Beef producers are conservationists

Manitoba’s beef producers are the single largest collection of conservationists in the province. That may sound like a radical statement to some, but it is in fact a reflection of reality.

It is also a fact that is increasingly becoming recognized by legislators and policy-makers. When announcing the new legislation to protect ecosystems, Hon. Gord Mackintosh, Manitoba minister of conservation and water stewardship stated: “Grazing is an important management practice to maintain healthy grassland ecosystems and populations of species at risk.”

At an event on June 14, 2013 which announced federal funding for wetland and grassland protection, the chair of the Manitoba Habitat Heritage Corporation, John Whitaker, noted, “We like cattle producers.”

The view of the general public on beef and the environment is often tainted by commentary on flatulent cows contributing greenhouse gases to the atmosphere. When I hear these stories, I often wonder if these commentators have ever stopped to consider the collective gas production of the millions of bison that roamed the Prairies. It has been noted that the research which led to this point of view is flawed and incomplete. At best, these comments are simply not reflective of cattle production in Manitoba’s northern climate. Nevertheless, the view of beef production as an environmental problem has been stuck in the public mindset. It is time to change that misperception.

Why should our province’s ranchers be acknowledged as being at the front line in habitat and species protection? Because maintaining land in pasture production helps protect biodiversity for a broad range of species — from plants, animals and birds to insects and amphibians.

Species listed under Manitoba’s Endangered Species Act and the federal Species at Risk Act make their homes on both privately and publicly owned pasture land in the province. This is demonstrated by work done on the 409,000 acres of grasslands that are preserved in the community pasture program in Manitoba. Research has shown that these pastures alone provide a home to 33 different species at risk. This does not consider the millions of other private pastures and Crown land leased for grazing.

I have heard it said that if you want to preserve habitat and endangered species you should try to preserve beef producers.

Protecting Lake Winnipeg and moderating flooding should be added to the list. In addition to species and habitat protection, many pastures are home to wetlands and Prairie potholes, helping to both store and filter water. These are two key functions that should be highlighted whenever the perennial Manitoba topics of flood prevention and the health of Lake Winnipeg are raised. It is time that this truth is better understood by Manitobans.

What is the alternative to grazing this land? Clearing and extensive drainage.

Some people may say, “Just leave the land alone for nature.”

But removing grazing and simply setting grassland aside is as bad a conservation practice as clearing and draining. Why? Because nature is not static. Without cattle and grazing, the habitat we see today will be lost as the ecosystems change and evolve. This erosion of habitat is as damaging as any other loss.

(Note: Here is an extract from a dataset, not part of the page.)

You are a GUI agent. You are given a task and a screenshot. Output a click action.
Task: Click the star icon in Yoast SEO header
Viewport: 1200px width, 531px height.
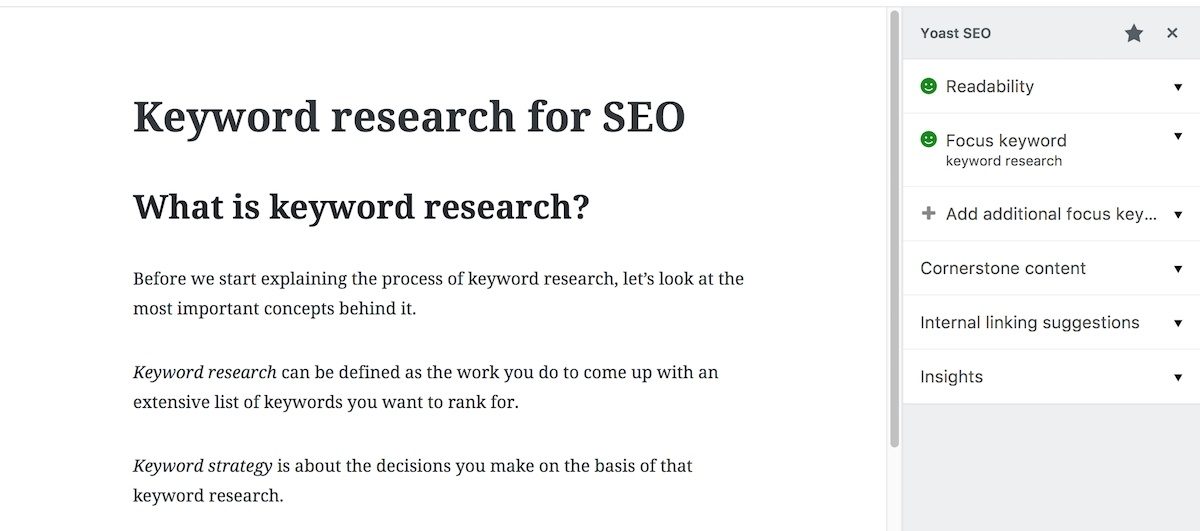(1133, 34)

I am pleased to see the beginning of recognition of the environmental services provided by Manitoba’s beef producers. Governments are searching for ways to increase protection for vulnerable habitat and species at risk. I believe there are straightforward, market-based solutions that will help society accomplish its conservation goals and give producers the opportunity to continue and expand the practices that generate environmental benefits.

To date, producers have not been compensated for the external environmental benefits that they provide to society. If governments were to amend this shortcoming and provide market-based compensation for the ecosystem services already provided, producers would have adequate economic incentives to increase conservation management practices.

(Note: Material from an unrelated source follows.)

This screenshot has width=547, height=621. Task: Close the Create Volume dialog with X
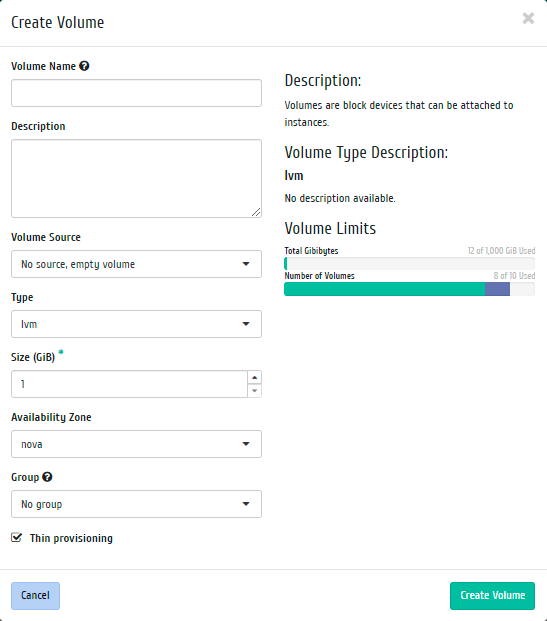(x=528, y=18)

Ecological goods and services pilot projects have been run in Manitoba. One example is the joint Agriculture and Agri-Food Canada/Ducks Unlimited Canada research project at South Tobacco Creek near Miami. Manitoba has also played a leadership role in the investigation of agri-environmental incentive initiatives, such as the development of the Agri-Extension Environment Program and other Best Management Practices (BMP) programs.

Enough work has been done to unequivocally state that programs designed to compensate producers for the delivery of ecological goods and services will increase conservation management practices and accomplish many of society’s environmental objectives. Additional research is not required prior to launching such initiatives.

These societal benefits can be accomplished without rigid legislation and regulation. Market-based environmental incentives are flexible and can be easily adjusted to changing circumstances and new knowledge.

I strongly hold that the most effective stewardship programs are those which are developed in co-operation with the producers who manage the land and water. Programs designed to be voluntary are the most cost-effective ones for Manitoba taxpayers, they will be most successful in delivering long-term environmental results and they will encourage the growth and development of Manitoba’s economy.